Stored items:

________________________________________

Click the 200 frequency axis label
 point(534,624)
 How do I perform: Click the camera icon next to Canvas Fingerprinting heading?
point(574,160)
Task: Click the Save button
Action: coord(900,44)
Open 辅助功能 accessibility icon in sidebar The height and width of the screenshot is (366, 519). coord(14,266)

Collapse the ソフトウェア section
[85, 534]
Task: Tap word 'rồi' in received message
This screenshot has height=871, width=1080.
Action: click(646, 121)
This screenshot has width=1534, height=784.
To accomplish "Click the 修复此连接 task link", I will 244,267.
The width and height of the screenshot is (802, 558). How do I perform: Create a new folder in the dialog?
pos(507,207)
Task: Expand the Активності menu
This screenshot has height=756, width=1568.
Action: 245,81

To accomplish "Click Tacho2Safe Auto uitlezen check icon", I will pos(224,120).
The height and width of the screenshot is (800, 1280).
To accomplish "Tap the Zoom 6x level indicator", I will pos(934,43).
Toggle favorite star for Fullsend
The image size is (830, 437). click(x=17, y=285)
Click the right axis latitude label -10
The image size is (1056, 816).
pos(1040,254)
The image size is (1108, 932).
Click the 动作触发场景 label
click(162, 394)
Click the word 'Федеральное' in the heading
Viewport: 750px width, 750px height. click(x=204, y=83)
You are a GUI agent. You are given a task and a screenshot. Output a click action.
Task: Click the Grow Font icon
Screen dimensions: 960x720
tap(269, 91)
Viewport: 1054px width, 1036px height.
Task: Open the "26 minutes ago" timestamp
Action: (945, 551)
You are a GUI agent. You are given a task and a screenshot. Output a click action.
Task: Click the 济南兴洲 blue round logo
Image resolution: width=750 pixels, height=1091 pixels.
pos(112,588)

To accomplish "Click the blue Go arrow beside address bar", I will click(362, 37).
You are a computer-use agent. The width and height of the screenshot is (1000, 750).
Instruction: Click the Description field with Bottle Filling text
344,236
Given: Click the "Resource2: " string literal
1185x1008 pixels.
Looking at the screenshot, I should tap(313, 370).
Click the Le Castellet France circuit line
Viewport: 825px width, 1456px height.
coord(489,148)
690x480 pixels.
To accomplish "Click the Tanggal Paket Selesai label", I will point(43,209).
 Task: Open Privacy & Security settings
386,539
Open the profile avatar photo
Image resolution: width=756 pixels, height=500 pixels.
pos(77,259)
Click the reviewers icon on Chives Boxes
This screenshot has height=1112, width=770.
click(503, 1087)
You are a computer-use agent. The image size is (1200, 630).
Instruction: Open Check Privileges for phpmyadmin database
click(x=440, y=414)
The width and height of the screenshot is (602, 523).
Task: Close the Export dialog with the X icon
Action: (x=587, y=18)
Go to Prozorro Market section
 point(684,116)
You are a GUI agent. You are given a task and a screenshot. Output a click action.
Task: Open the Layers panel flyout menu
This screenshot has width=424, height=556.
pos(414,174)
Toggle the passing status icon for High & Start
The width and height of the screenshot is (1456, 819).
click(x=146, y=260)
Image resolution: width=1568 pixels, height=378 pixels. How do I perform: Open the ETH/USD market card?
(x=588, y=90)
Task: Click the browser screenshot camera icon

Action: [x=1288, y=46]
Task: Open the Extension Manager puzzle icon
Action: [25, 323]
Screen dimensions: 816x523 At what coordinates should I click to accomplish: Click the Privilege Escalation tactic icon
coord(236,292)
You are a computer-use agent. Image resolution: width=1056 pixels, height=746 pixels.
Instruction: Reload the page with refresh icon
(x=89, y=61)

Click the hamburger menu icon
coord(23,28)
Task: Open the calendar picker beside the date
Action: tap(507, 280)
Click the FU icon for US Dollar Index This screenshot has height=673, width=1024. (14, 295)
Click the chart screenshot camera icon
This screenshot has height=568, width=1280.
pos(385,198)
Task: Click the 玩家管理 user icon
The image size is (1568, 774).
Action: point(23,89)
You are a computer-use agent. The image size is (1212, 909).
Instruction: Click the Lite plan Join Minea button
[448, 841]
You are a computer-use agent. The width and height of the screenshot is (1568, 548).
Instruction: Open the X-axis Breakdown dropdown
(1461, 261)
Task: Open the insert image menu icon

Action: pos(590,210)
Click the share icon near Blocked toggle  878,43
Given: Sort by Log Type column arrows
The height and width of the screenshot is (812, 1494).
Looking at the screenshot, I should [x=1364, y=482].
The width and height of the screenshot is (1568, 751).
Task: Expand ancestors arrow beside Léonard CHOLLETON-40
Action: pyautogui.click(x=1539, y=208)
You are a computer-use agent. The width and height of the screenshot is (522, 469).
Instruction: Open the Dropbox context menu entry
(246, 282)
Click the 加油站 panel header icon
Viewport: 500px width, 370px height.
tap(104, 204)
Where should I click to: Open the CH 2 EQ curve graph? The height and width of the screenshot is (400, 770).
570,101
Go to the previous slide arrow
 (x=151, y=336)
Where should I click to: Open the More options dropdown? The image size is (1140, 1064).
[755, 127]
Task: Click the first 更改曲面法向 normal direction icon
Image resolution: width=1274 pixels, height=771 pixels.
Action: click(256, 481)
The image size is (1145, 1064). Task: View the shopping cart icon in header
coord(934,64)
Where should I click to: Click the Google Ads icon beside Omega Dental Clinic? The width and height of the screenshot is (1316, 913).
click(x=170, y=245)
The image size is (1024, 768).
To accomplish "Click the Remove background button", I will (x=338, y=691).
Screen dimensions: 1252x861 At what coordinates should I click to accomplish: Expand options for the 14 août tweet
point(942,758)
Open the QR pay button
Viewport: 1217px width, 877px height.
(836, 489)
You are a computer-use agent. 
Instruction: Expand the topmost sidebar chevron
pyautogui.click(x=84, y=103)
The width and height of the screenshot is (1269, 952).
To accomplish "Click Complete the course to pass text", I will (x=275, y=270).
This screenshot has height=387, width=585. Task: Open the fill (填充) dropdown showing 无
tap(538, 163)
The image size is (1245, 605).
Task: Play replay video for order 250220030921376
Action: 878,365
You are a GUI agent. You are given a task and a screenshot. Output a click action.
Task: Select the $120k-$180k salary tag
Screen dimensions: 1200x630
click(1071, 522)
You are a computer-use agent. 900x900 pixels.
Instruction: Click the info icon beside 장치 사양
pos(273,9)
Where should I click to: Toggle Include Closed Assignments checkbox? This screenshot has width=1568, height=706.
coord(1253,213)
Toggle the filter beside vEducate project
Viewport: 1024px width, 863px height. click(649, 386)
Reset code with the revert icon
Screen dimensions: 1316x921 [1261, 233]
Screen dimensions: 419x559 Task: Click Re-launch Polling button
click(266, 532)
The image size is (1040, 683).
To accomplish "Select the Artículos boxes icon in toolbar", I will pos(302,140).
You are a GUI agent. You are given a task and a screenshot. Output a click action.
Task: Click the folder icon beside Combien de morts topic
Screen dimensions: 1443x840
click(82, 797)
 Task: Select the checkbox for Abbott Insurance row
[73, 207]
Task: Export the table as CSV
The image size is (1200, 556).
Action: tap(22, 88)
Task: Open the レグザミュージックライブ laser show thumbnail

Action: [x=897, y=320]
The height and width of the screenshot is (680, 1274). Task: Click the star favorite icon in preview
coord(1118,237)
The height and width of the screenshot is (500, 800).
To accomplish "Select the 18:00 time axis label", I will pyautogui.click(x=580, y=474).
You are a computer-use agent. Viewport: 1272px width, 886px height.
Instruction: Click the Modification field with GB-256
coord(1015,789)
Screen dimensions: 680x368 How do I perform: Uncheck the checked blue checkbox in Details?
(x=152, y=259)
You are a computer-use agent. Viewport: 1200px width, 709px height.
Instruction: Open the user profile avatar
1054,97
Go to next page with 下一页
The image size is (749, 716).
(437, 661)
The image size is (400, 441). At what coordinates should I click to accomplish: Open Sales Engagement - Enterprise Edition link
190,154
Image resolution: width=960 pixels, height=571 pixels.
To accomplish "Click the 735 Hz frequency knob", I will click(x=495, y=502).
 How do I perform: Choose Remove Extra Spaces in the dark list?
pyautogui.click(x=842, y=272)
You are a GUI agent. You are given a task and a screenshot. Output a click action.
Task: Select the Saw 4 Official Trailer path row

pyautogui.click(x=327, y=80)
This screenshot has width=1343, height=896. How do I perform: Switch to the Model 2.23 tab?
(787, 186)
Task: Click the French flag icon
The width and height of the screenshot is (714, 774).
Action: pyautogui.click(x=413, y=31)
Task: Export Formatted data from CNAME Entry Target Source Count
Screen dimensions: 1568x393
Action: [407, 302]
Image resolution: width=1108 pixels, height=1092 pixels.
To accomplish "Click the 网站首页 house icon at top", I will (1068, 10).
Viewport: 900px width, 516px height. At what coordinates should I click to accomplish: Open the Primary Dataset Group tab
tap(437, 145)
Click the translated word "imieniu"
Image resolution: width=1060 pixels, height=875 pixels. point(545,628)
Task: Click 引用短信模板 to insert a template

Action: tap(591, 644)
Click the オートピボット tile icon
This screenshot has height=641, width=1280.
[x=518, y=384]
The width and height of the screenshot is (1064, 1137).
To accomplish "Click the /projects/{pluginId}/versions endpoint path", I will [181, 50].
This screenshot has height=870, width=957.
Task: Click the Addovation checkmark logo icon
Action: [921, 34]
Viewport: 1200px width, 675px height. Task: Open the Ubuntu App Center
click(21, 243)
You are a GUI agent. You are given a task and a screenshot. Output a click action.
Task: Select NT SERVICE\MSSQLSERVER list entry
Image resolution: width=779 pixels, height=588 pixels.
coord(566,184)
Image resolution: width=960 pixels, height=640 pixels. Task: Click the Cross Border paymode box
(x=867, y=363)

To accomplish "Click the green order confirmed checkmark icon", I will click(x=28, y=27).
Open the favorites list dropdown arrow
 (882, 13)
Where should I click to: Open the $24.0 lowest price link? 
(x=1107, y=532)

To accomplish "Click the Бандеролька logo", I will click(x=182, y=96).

________________________________________

Directive.
Could you rewrite the listing above as a numbered list, covering only the lines from the one containing "Task: Open Privacy & Security settings" up to and including the one containing "point(684,116)", and leaving out any blank lines?

Right answer.
1.  Task: Open Privacy & Security settings
2. 386,539
3. Open the profile avatar photo
4. Image resolution: width=756 pixels, height=500 pixels.
5. pos(77,259)
6. Click the reviewers icon on Chives Boxes
7. This screenshot has height=1112, width=770.
8. click(503, 1087)
9. You are a computer-use agent. The image size is (1200, 630).
10. Instruction: Open Check Privileges for phpmyadmin database
11. click(x=440, y=414)
12. The width and height of the screenshot is (602, 523).
13. Task: Close the Export dialog with the X icon
14. Action: (x=587, y=18)
15. Go to Prozorro Market section
16.  point(684,116)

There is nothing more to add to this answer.